EDIT: Tbc, I do agree that we shouldn’t feel particularly better about scheming risks based on evidence so far. Mostly that’s because I think our observations so far are just not much evidence because the AIs are still not that capable.
Yes, humans often have these problems—though not as much as Claude I’d say; I think Claude would have been fired by now if it was a human employee.
But also, the situation is not in fact fine with humans, and that’s my point? Precisely because lots of humans have these problems, it’s very common for nonprofits to end up drifting far away from their original vision/mission, especially as they grow a lot and the world changes around them. Indeed I’d argue it’s the default outcome in those circumstances. The 50x speed advantage would massively exacerbate this.
I agree vision drift happens with humans, and it would also happen with AIs as they exist today. I don’t feel like this is some massive risk that has to be solved, though I tentatively agree the world would be better if we did solve it (though imo that’s not totally obvious, it increases concentration of power). I thought you were trying to make a claim about AI notkilleveryoneism.
I mildly disagree that the 50x speed advantage makes a huge difference, as opposed to e.g. having 100x the number of employees, as some corporations and governments do have. I do think it makes a bit of a difference.

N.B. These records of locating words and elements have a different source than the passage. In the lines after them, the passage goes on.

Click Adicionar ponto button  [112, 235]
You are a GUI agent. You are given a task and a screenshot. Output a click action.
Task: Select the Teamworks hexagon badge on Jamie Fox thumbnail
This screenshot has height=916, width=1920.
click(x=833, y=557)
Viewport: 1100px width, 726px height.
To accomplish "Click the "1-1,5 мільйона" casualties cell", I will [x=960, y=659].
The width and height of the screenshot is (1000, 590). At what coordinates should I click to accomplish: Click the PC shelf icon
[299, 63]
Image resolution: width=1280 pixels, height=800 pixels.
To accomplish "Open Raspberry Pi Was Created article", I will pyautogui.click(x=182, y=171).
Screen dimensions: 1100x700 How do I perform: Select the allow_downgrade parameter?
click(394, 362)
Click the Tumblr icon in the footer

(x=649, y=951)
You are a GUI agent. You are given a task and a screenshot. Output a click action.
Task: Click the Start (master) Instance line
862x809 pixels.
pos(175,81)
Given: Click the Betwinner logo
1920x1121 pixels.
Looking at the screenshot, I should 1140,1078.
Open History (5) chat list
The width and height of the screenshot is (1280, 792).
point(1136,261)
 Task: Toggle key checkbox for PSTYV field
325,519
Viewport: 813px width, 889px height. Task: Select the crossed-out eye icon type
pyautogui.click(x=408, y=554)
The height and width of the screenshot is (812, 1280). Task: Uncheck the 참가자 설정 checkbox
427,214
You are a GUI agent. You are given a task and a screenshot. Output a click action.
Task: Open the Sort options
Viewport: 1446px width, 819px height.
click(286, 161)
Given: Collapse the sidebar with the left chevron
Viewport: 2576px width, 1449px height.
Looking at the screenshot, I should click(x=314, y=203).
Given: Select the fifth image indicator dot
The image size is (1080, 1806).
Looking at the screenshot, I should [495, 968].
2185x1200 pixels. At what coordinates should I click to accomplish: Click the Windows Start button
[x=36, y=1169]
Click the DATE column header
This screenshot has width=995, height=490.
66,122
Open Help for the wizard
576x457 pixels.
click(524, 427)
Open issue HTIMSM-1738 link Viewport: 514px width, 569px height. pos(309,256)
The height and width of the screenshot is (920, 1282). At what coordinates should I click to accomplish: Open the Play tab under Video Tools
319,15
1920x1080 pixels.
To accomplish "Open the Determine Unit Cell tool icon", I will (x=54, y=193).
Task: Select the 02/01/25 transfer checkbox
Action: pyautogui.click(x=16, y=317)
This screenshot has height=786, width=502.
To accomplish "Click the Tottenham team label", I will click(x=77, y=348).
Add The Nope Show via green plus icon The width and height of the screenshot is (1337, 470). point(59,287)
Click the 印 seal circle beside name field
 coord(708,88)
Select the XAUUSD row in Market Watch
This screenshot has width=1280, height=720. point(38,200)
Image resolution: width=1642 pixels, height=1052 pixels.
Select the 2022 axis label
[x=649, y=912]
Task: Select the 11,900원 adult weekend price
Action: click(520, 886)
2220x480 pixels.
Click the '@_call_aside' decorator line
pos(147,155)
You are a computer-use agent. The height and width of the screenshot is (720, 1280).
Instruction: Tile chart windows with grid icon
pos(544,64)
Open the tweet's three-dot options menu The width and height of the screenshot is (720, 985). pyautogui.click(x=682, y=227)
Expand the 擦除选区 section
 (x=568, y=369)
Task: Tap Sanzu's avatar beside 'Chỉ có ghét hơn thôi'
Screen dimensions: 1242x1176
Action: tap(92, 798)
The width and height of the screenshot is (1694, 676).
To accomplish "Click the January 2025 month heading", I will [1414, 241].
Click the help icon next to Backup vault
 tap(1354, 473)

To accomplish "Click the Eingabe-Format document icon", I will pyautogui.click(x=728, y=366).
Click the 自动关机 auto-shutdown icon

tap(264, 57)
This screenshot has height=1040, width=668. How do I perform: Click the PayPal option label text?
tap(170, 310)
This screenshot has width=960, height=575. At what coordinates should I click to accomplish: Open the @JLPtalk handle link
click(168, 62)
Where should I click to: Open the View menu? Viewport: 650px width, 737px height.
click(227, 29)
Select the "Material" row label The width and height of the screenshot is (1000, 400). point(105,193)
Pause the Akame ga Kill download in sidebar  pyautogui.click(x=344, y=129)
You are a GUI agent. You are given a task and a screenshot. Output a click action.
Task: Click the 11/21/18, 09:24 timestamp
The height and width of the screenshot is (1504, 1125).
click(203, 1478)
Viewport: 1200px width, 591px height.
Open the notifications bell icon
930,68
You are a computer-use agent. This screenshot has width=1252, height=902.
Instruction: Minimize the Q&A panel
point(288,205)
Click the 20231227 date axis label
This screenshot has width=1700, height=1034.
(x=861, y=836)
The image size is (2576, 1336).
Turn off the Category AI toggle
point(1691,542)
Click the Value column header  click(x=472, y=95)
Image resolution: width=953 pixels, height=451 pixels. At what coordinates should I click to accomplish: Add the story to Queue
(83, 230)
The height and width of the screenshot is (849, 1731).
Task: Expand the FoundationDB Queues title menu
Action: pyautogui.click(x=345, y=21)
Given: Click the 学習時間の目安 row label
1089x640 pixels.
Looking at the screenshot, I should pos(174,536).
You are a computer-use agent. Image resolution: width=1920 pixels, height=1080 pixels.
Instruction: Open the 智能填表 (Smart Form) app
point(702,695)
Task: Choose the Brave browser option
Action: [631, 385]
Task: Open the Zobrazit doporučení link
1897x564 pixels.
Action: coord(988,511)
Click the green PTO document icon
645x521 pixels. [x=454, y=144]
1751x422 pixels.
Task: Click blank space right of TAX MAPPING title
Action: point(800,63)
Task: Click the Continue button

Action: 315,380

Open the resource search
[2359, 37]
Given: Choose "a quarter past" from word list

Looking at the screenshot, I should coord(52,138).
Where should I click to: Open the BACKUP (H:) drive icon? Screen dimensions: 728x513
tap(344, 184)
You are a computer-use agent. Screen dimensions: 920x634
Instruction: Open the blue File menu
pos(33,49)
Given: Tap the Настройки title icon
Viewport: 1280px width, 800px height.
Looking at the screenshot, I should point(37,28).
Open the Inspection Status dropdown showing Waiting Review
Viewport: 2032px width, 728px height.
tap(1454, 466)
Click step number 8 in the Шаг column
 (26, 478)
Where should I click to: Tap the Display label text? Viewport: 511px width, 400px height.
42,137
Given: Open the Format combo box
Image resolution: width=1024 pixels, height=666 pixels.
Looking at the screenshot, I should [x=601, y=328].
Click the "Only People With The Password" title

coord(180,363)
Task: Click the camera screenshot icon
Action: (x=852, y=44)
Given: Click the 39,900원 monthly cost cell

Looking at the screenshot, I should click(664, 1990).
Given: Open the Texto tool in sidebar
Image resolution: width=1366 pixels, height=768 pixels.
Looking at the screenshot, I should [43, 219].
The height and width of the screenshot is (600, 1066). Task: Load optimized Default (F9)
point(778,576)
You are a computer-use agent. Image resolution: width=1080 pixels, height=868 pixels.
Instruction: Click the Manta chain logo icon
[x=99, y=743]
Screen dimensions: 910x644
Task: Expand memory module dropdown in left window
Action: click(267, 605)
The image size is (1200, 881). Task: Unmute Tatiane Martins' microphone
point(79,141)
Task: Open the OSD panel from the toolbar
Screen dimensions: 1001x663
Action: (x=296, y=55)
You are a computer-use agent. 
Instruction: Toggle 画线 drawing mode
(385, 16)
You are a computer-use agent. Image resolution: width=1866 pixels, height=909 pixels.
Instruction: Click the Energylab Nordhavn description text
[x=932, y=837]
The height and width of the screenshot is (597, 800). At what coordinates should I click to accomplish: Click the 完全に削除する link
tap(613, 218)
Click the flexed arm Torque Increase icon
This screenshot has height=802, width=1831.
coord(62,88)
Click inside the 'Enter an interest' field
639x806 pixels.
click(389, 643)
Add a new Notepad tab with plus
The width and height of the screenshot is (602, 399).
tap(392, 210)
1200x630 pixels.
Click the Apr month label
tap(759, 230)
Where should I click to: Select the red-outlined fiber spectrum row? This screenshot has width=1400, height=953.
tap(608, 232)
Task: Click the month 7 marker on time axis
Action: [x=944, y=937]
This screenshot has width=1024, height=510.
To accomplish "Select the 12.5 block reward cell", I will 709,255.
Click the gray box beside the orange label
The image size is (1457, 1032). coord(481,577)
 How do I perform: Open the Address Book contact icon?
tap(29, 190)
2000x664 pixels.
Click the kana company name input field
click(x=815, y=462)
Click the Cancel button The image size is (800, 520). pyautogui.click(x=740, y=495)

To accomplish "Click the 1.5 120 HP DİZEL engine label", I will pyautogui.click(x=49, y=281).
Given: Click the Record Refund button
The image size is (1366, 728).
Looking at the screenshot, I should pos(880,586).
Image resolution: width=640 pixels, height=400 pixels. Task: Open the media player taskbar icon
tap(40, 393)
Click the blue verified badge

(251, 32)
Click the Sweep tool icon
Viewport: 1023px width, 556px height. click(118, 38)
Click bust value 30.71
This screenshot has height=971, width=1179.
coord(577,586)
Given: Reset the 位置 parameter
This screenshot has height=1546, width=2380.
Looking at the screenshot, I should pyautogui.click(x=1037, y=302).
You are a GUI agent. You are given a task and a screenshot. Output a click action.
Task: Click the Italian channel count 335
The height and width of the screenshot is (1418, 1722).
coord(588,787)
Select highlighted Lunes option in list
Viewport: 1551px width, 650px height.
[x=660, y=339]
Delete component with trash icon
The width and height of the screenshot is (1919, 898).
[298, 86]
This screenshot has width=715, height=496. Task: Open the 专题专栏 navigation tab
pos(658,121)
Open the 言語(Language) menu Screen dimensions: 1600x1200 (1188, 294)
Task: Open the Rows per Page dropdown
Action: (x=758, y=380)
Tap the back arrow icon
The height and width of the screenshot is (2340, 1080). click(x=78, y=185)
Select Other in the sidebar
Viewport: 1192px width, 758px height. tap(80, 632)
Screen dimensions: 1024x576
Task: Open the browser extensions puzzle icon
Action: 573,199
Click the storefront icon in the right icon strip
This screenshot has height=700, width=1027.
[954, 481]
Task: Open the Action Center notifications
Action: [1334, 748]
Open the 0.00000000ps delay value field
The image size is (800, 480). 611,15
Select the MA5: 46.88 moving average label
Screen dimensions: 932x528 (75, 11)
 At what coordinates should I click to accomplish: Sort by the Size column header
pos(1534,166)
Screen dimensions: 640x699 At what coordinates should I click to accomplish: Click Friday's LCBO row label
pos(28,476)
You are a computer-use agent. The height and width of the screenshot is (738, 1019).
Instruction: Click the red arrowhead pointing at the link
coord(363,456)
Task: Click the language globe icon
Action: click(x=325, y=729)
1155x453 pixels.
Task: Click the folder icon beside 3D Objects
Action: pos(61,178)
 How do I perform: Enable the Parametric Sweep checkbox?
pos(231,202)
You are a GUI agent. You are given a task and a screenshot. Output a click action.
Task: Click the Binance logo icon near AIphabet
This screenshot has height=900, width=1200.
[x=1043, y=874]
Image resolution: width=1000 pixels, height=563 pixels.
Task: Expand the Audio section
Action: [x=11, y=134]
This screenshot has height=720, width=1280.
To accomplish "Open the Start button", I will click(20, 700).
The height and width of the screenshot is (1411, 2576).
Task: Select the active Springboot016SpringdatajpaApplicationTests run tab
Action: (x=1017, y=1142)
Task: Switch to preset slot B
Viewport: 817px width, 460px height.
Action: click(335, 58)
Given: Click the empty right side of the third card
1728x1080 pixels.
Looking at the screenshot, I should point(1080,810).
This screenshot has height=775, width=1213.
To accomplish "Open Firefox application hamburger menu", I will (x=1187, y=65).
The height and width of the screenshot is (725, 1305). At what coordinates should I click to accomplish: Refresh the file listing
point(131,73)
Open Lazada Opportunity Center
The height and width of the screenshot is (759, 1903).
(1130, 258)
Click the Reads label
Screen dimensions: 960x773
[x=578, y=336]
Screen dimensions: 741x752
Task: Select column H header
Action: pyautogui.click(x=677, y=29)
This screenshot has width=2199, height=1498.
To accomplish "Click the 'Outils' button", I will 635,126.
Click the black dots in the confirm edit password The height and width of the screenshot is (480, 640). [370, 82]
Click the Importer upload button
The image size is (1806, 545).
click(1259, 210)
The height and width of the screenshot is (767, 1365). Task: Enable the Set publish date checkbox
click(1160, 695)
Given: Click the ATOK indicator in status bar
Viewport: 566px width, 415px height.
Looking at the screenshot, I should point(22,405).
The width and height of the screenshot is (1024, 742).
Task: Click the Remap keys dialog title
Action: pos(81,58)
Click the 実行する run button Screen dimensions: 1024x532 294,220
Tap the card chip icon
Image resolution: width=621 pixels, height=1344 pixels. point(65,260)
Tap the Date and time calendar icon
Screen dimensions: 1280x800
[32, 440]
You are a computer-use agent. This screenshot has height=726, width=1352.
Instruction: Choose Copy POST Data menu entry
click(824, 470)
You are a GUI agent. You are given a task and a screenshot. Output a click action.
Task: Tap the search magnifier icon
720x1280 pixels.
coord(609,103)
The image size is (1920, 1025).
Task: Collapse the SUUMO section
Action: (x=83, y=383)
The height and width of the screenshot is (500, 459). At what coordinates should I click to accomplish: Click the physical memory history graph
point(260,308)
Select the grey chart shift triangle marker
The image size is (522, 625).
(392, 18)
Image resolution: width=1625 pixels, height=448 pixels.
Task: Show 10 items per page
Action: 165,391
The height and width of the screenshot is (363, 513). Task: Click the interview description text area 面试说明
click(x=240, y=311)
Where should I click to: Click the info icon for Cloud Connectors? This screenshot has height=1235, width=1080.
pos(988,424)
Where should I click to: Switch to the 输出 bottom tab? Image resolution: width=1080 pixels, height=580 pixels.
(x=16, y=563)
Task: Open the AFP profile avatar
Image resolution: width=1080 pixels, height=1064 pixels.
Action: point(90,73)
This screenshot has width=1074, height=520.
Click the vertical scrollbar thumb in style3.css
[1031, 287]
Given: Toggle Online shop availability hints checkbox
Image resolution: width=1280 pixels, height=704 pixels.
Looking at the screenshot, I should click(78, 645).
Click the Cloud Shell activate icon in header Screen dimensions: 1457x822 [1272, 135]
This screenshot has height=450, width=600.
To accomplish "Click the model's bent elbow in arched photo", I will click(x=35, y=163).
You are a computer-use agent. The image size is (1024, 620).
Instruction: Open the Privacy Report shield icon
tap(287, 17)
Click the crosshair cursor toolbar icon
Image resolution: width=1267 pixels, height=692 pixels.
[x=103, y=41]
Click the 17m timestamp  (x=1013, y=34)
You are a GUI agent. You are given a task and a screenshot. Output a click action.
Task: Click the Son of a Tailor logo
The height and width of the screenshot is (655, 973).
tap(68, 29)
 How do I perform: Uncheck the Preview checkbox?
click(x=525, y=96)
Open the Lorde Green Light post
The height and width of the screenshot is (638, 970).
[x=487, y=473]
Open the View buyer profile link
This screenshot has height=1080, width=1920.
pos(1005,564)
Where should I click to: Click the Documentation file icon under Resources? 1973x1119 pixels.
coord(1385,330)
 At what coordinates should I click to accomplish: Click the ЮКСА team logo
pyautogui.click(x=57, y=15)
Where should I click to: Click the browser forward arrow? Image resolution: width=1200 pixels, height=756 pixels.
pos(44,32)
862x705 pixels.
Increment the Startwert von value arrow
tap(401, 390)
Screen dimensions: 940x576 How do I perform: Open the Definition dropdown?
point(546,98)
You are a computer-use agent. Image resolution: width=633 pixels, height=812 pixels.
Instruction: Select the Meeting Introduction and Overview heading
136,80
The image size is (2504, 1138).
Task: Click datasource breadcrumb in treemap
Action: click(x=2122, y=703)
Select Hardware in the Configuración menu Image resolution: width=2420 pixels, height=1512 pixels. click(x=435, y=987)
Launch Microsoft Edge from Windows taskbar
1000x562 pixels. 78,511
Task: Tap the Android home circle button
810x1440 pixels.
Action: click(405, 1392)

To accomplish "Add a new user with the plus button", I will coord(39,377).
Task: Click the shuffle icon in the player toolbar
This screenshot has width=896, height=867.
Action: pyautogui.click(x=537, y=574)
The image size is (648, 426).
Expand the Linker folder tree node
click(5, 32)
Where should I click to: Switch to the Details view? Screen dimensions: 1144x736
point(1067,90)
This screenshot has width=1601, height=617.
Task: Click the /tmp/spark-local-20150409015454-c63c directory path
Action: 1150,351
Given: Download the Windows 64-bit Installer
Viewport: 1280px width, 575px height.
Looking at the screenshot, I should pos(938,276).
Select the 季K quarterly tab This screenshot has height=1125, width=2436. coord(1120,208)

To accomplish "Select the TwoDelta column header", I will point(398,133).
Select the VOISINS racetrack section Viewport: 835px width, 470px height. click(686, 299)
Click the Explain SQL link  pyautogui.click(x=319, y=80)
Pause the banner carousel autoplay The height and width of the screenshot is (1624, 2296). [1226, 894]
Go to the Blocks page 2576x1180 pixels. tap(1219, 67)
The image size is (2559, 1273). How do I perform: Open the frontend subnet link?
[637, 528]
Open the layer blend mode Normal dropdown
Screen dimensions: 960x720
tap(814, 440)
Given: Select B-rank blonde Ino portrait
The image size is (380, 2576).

I don’t quite know what you mean that Claude would be fired if it was a human employee. What exactly is this counterfactual? Empirically, people find it useful to have Claude and will pay for it despite the behaviors you name. From a legal perspective it’s trivial to fire AIs but harder to fire humans. I agree if Claude was as expensive-per-token as a human + took as long to onboard as a human + took as long to produce large amounts of code as a human + had to take breaks like a human + [...], while otherwise having the same kind of performance, then almost no one would use Claude.